Jennifer removed her sunglasses and looked at Toby coldly.

“Maybe you should leave now,” boyfriend said.

“Certainly,” Toby said. She felt somewhat woozy from the cupcake. “Our transaction is complete,” she said, in a simper she was aware was taking up entirely too much of her face.

“She can still pack a heck of a wallop,” boyfriend warned her.

So had the sale ended on its awkward note.

Still, the cupcake had managed to whisk her in gleeful transit to the convalescent home — a distance of some twenty miles through normally aggravating traffic — before it dumped her without warning behind her mother’s wheelchair on the back of which some impish Staff had affixed the sticker THIS IS NOT AN ABANDONED VEHICLE.

“Look!” Lillian cried. Her heart was beating eagerly, stupefied. “Look!” But she then realized it was no more than water from a lawn sprinkler fanning lightly back and forth across the grass.

“What!” Toby said. “You’re not going to get wet. Are you afraid of getting wet?”

Lillian remembered a green umbrella, furled, in the vestibule when she had been young. She feared umbrellas. “I’m afraid of umbra…umbra…umbrellas,” she said shyly.

“Don’t be foolish,” Toby said.

They found Robert in the reading room, alone at a large table, staring at a book on ancient Egypt. Here was her father, Toby thought. She waited for the next thought but nothing immediately arose.

“Hi, Daddy,” Toby said. She always expected something, but what?

He ignored her and addressed his wife. “Are you aware of this Osiris?”

Lillian studied the highly illustrated page. “Well, that’s not him, the one with the jackal’s head, he doesn’t look like that.”

“She was always the smart one, your mother,” Robert said. “Could always count on her.”

Toby scanned the text. Sibling drowned Osiris. Then chopped up body into fourteen parts and scattered them all over the place, all over Egypt.

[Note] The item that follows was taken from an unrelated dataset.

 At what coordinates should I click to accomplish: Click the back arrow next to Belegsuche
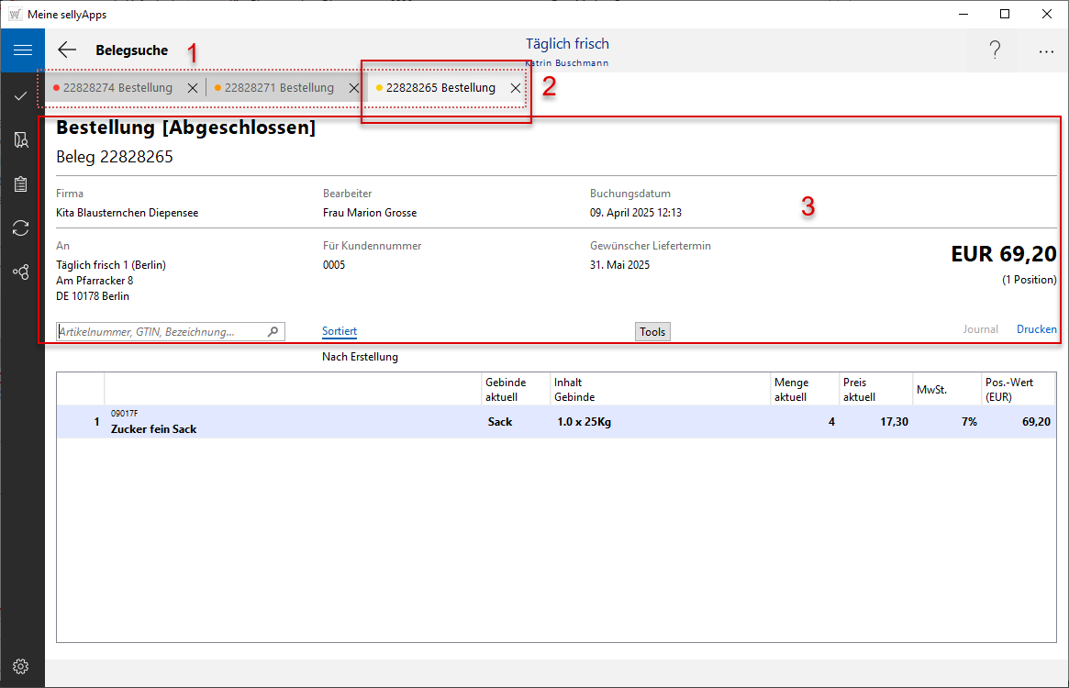67,50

Someone found everything except for the penis, which had been eaten by fish, then put him back together again and made him king of the underworld.

“They shouldn’t have books like this lying around here,” Toby said. “Here, of all places.”

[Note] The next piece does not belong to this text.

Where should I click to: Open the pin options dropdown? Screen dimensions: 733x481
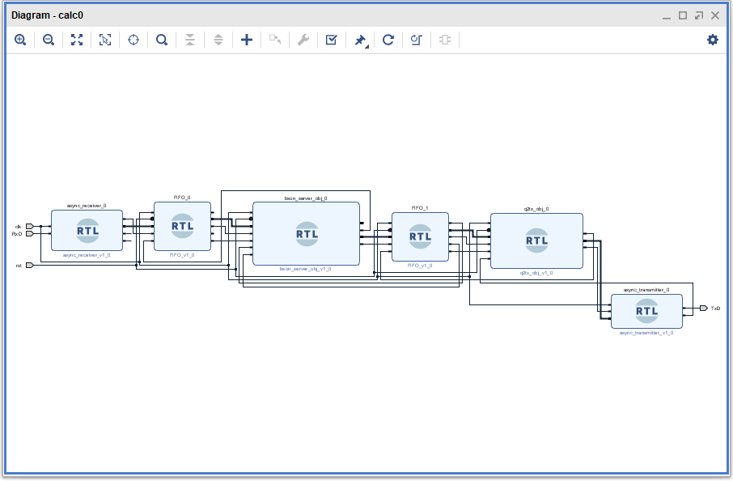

“Those Egyptians had to worry that their own hearts might testify against them after death,” Robert said. “Isn’t that something? That was one of the things those people had to worry about.”

“They worried that their own hearts would turn them in?”

“That’s right, Mother.”

“Like they were criminals?”

“I don’t understand,” Toby said without curiosity.

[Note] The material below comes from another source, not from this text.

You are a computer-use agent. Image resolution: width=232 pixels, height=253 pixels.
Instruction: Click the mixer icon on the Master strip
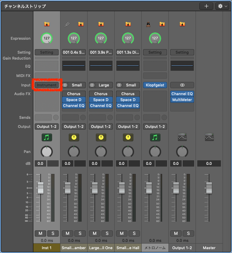pos(209,137)
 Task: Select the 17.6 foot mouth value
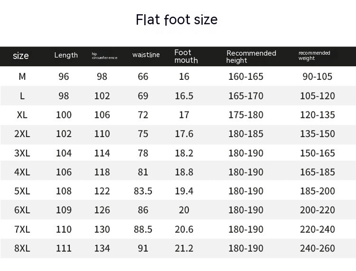coord(184,134)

Robert looked at her with disapproval, though he had harbored no preference for a son. They’d had Toby when they were quite along in years. She was their wan surprise.

“You’re the one who said there was going to be an accounting,” her mother reminded her.

“I came close to saying that,” Toby admitted, “but I never did.”

They sat silently around the table, the great book of Egypt open before them.

“What are you having for dinner, Daddy? What are they serving?”

“Some sort of meat you can eat with a spoon,” he said moodily, “and orange sherbet. It’s Halloween.”

“She never liked Halloween,” her mother said. “She was never formidable enough for it.”

“Ahh, Mama,” Toby whined.

“What’s the weather out,” her father asked.

“It’s…” Toby couldn’t remember. What difference did it make? The days were mostly bright as blazes, this being Florida.

“We had a good life together, didn’t we, Mother?” Robert said.

This could go either way in Toby’s experience, and she wasn’t about to hold her breath.

“I don’t think so,” Lillian said. She was choosing not to be torrentially affirmative at the moment.

The reply, whatever it was, usually marked the moment when Toby would look at her watch and express dismay at the lateness of the hour. It was just a little sign she had taken to relying on.

“All right, Mama, Daddy, I’m going to leave now. Mama, why don’t you have supper here with Daddy, and Staff can take you back to your own room afterwards.”